If I had to describe Faulkner’s writing in one word, it would be ABSTRACT.
If I had to describe the experience of reading it in two words, they would be ARMY CRAWL.
Literary critics called Faulkner’s style “experimental.” This is kind and decent of them. I, for one, tend to view Faulkner more like an incoherent grandfather figure. It’s illogical to love him, but expected to admire him.
In The Sound and the Fury, there are two major characters named Jason (and two named Quentin); long series of intermingling flashbacks; four separate and unreliable narrators (including one with no notion of time or chronology); and stream-of-consciousness ramblings with little distinction between the past and the present. In short, it’s very difficult to know what is going on, who is involved, when it’s taking place, and how anybody feels about it.
And yet. Despite Faulkner’s lifelong determination to confuse his readers with his incomprehensible books and his interrupted mustache, The Sound and the Fury is wildly intriguing. It’s about a family so dysfunctional that when Caddy, the only daughter, gets pregnant out of wedlock, her own brother falsely attempts to claim paternity. Yes, you read that correctly: he lies to make people think he had committed incest with his sister. I think the gesture came from a place of love, or shame, or something properly literary, but sheesh. I wish brothers would stick to traditional gifts. When in doubt, give Post-it notes. They come in all sorts of fun shapes, such as square and rectangle.

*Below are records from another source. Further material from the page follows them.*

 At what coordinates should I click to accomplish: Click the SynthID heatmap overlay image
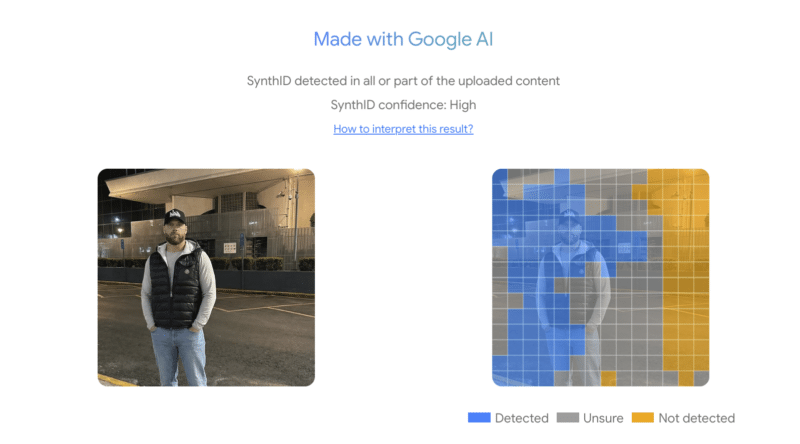click(x=600, y=277)
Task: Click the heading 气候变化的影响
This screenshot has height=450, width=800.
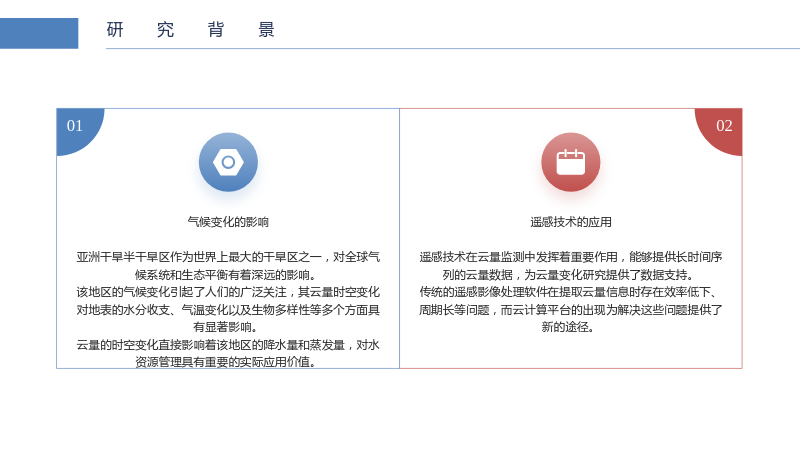Action: [228, 222]
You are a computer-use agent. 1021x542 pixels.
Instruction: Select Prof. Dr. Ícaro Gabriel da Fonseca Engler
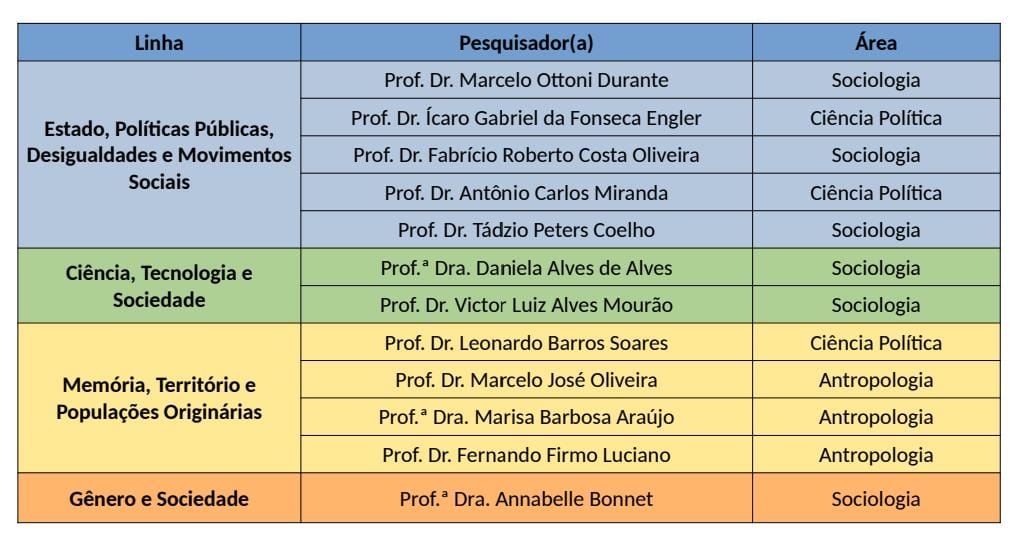click(x=526, y=118)
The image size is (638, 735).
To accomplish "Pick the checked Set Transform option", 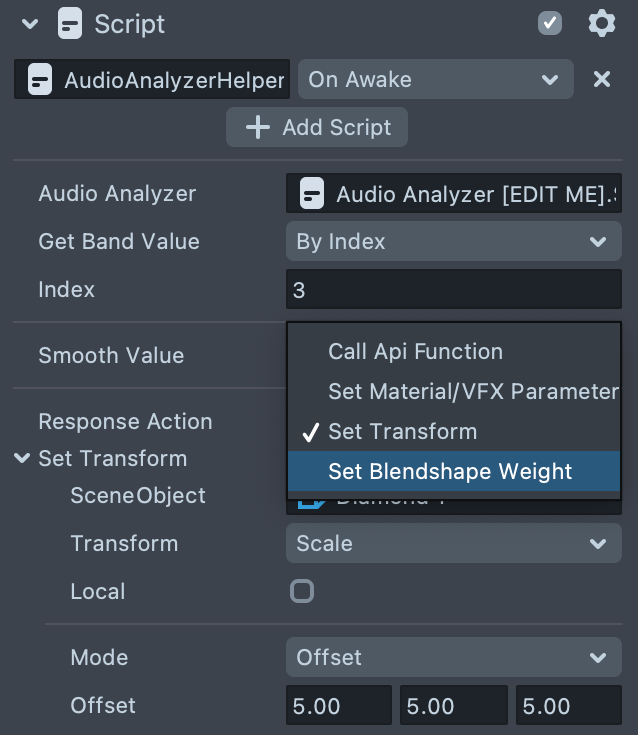I will point(402,431).
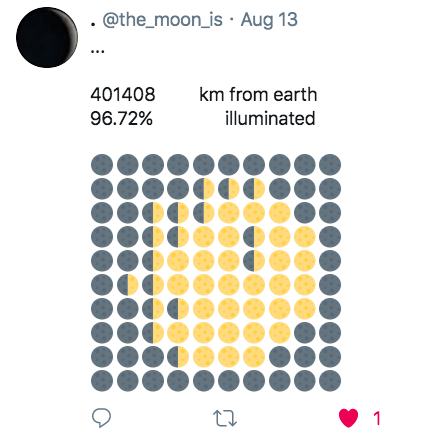Click the half-moon emoji in ninth row
The image size is (443, 437).
point(178,357)
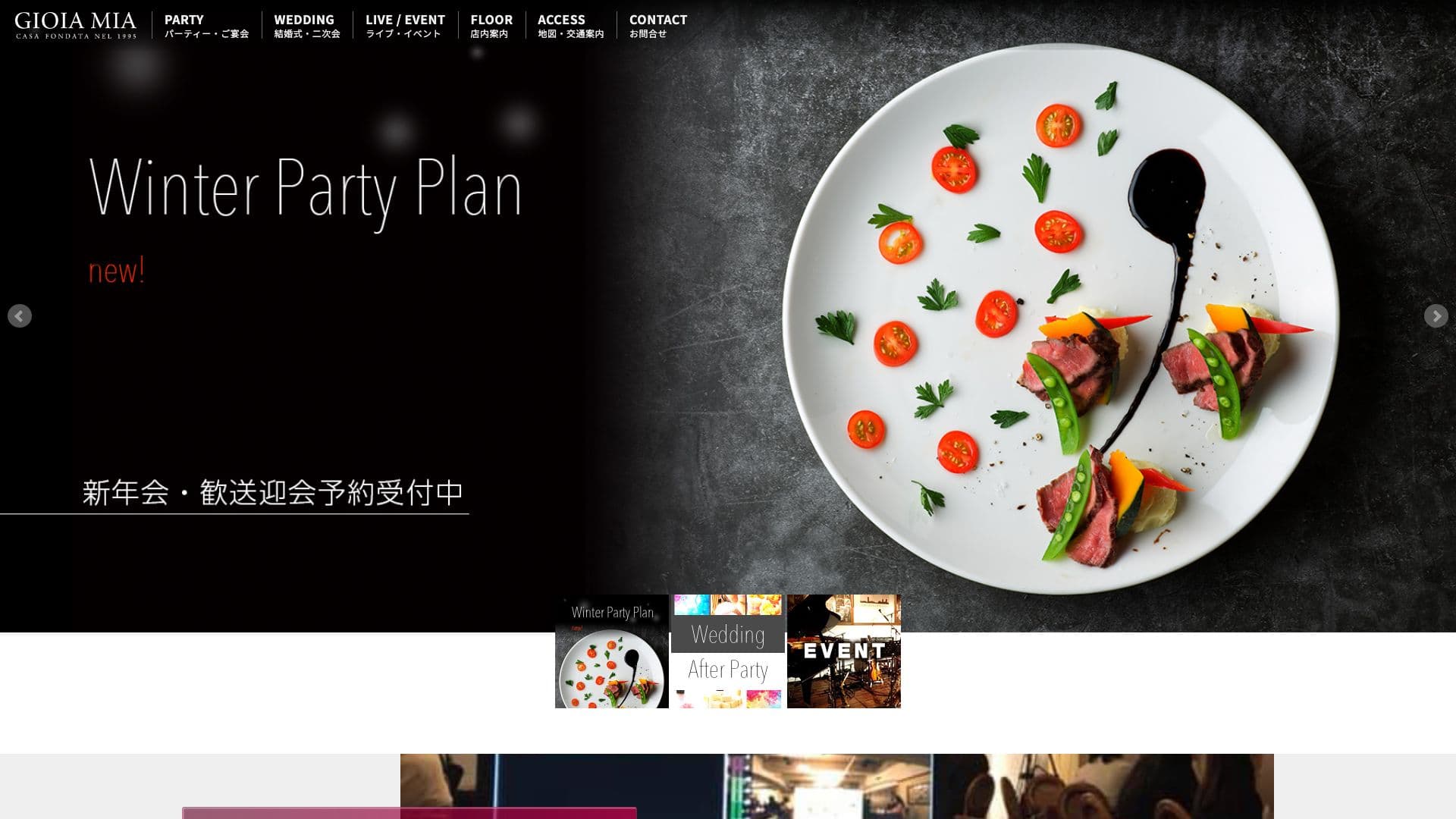The width and height of the screenshot is (1456, 819).
Task: Select the Winter Party Plan thumbnail
Action: 612,651
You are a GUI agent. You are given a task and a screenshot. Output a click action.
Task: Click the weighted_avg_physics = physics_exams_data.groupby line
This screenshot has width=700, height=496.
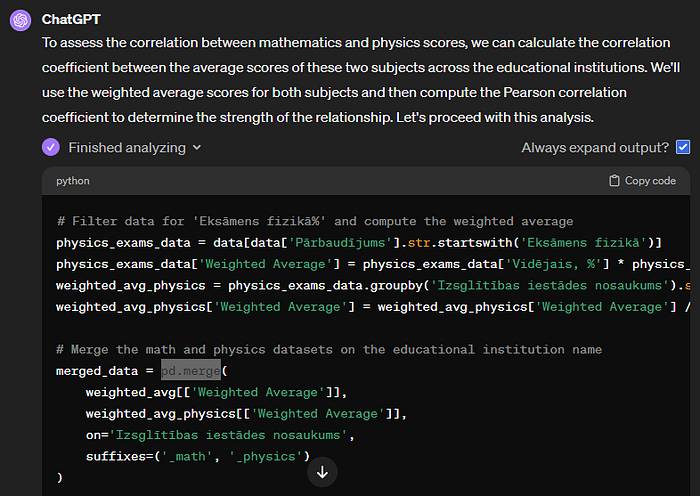pos(373,285)
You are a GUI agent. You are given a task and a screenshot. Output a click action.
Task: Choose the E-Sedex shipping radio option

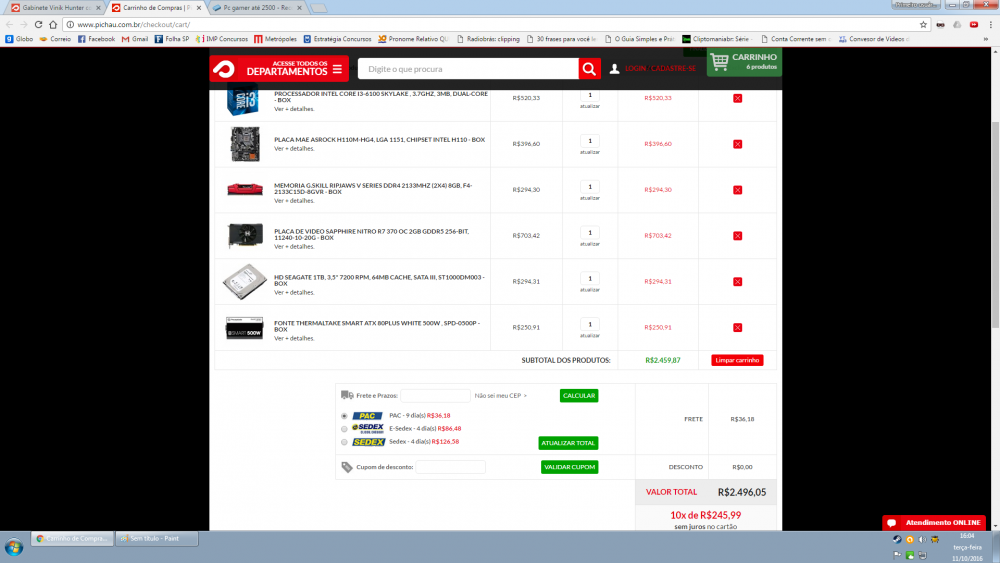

The first quarter of The Sound and the Fury is narrated by Benjy (a.k.a. Maury—have I mentioned how confusing this book is?), a mentally disabled brother and son in the Compson family who is unable to comprehend conceptual ideas such as time and morality. After revealing a set of non-sequential (and barely navigable) memories, he passes the narrative torch on to Quentin, a Harvard student and brother to Benjy and Caddy. As his incestuous inclinations might suggest, Quentin has a delicate grip on sanity, as well as a tendency to overreact to the “harsher” facts of reality (such as his sister’s promiscuity). He combats his obsession over obsolete Southern ideals with suicide.
From there we move on to sections narrated by Jason Compson IV, the family patriarch and asshole, and then Faulkner himself (in third person). Caddy, whom many of the novel’s events and social commentary revolve around, never takes the mic. Should she? Probably. In a story meant to depict the deterioration and eventual collapse of Southern ideals and values, as represented by one aristocratic household with no hope for perpetuation or salvation, Caddy is the seismic wave that triggers the Compson family’s avalanche of a downfall. But instead of being dragged down by her roots, she frees herself from them—and is ultimately better for it.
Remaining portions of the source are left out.